## Consegna a
Traduci in inglese questa frase del testo: «Nel romanzo è evidente la derivazione dalla mitologia e dalle leggende legate all'Europa dell'est, da dove viene questa scelta?»

Quindi se non volete andare in fissa tipo serie tv da finire a tutti i costi non, ripeto NON leggete questo libro. Io vi ho avvertiti.
E adesso l'intervista all'autrice, Rebecca Panei
Nel romanzo è evidente la derivazione dalla mitologia
e dalle leggende legate all'Europa dell'est, da dove viene questa scelta?
Premetto
di aver sempre provato, sin da bambina, un fortissimo interesse per la
mitologia, le leggende e il folklore provenienti da ogni parte del mondo.
Le
Baba Jaga, con le loro case mobili issate su enormi zampe di gallina, credo
siano sufficientemente suggestive e tanto deliziosamente spaventose da
intrigare qualsiasi mente infantile. Averle adoperate è dunque una sorta di
omaggio alla me stessa delle elementari che, durante le escursioni nei boschi
abruzzesi, si guardava in giro nella speranza di veder apparire qualcosa al di
fuori dell’ordinario.
A me
e a una mia compagna di giochi dell’epoca, una bambina russa di nome Irina.

[Record di puntamento su parole ed elementi]
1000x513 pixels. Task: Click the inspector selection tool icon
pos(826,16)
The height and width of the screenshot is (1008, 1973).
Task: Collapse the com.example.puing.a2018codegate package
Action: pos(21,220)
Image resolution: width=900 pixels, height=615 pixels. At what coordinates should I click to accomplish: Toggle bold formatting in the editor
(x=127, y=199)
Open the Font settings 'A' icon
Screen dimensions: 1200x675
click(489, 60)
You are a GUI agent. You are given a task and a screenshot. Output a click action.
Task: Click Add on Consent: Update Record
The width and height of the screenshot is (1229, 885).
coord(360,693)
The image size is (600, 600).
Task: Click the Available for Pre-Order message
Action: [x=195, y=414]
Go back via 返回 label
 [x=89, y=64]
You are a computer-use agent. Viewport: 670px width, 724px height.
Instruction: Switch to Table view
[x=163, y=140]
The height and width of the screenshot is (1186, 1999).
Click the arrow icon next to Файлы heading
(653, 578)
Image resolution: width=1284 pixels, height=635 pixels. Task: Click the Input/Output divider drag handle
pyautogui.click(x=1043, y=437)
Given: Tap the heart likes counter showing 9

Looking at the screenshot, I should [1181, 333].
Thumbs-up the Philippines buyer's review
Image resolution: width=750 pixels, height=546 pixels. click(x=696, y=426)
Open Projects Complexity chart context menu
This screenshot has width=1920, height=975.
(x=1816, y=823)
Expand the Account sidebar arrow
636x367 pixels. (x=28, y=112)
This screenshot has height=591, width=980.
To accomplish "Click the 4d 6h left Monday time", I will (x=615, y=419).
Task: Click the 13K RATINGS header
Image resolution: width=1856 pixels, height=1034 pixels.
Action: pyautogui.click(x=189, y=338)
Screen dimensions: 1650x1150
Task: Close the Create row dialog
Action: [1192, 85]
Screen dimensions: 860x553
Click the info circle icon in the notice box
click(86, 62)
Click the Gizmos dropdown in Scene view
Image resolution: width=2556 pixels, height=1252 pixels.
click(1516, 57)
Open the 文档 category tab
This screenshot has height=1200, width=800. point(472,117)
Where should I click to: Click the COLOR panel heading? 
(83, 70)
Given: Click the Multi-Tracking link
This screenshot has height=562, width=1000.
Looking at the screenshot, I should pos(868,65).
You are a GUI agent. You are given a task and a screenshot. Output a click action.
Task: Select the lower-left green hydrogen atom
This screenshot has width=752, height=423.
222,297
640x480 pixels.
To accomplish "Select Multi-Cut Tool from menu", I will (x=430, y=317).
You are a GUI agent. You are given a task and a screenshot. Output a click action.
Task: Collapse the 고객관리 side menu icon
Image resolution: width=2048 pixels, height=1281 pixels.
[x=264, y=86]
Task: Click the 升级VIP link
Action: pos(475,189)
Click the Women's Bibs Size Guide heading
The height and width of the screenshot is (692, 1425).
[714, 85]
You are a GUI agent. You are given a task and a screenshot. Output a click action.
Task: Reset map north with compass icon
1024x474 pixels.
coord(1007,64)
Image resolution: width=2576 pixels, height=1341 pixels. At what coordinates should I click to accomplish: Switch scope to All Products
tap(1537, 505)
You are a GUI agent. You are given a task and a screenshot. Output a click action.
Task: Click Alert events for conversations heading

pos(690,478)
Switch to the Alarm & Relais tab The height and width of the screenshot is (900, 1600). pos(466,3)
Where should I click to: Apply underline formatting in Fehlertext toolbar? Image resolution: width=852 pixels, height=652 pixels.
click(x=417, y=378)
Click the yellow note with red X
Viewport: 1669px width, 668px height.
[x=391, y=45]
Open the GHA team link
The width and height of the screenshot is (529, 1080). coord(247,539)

## Consegna b
Trascrivi senza modifiche le righe dei record comprese tra quella che contiene "Task: Click the 13K RATINGS header" e quella che contiene "coord(1007,64)", entrambe incluse.

## Risposta a
In the novel, the derivation from the mythology and legends of Eastern Europe is evident; where does this choice come from?

## Risposta b
Task: Click the 13K RATINGS header
Image resolution: width=1856 pixels, height=1034 pixels.
Action: pyautogui.click(x=189, y=338)
Screen dimensions: 1650x1150
Task: Close the Create row dialog
Action: [1192, 85]
Screen dimensions: 860x553
Click the info circle icon in the notice box
click(86, 62)
Click the Gizmos dropdown in Scene view
Image resolution: width=2556 pixels, height=1252 pixels.
click(1516, 57)
Open the 文档 category tab
This screenshot has height=1200, width=800. point(472,117)
Where should I click to: Click the COLOR panel heading? 
(83, 70)
Given: Click the Multi-Tracking link
This screenshot has height=562, width=1000.
Looking at the screenshot, I should pos(868,65).
You are a GUI agent. You are given a task and a screenshot. Output a click action.
Task: Select the lower-left green hydrogen atom
This screenshot has width=752, height=423.
222,297
640x480 pixels.
To accomplish "Select Multi-Cut Tool from menu", I will (x=430, y=317).
You are a GUI agent. You are given a task and a screenshot. Output a click action.
Task: Collapse the 고객관리 side menu icon
Image resolution: width=2048 pixels, height=1281 pixels.
[x=264, y=86]
Task: Click the 升级VIP link
Action: pos(475,189)
Click the Women's Bibs Size Guide heading
The height and width of the screenshot is (692, 1425).
[714, 85]
You are a GUI agent. You are given a task and a screenshot. Output a click action.
Task: Reset map north with compass icon
1024x474 pixels.
coord(1007,64)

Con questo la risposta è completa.